Gold is always considered as a very important safe asset across the world during financial trouble. people consider it as a symbol of wealth and status. During financial trouble investor and trader always rush for Gold.
Gold is one of the most favoured forms of investment. Gold is always perceived as a safe investment that will help to recover from any financial crisis.
Currently, many questions hit your mind like which factors affect gold prices. So, let’s check and learn about it below.
There are various factors affecting the price of gold. Let’s look at some factors below:
1. Central Bank:
The central bank’s decision to buy or sell gold can affect the price due to the large volume of transactions in an open market.
2. Fed decision on IR:
Both gold and interest rates have an inverse relationship. When the interest rates increase, people sell off their gold and use the money to earn high interest. When the interest rates decrease, people buy more gold resulting in an increase in demand.
3. Country Import Duty:
As gold is not produced in all country, it is important for consumption from other countries and import duty plays a crucial role in price fluctuations.
4. Government Reserves:
All countries government holds reserves of gold. When RBI starts to buy greater quantity than it sells, the price increases as it will result in insufficient supply of gold and vice versa.
5. Safeguard from uncertainty:
To protect from uncertainties, people wish to invest or buy gold as it is a safe commodity.
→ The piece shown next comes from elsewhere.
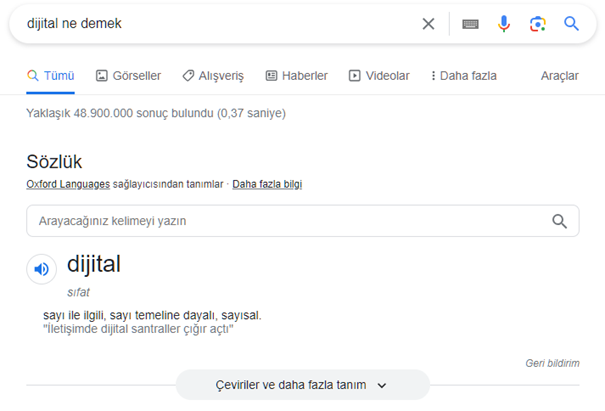
Task: Open the Daha fazla bilgi link
Action: tap(267, 184)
Gold is only instrument that rose during uncertain market.
6. Correlation with another financial asset:
Gold is a highly effective portfolio diversification because of its low negative correlation with all the major asset classes. When shares of companies plunged there is an inverse relationship shown between gold and stock prices.
7. Geopolitical factors:
During geopolitical tension between two or more countries, gold usually does well. During crises various asset classes have a negative impact but there is a positive impact towards gold as it acts as a safe haven for parking of funds.
8. Supply & Demand:
When there is a rise in demand for gold, the price increases, and vice versa. Gold is one commodity that is continuously in demand. Demand and supply play a major role in pricing of any financial instrument.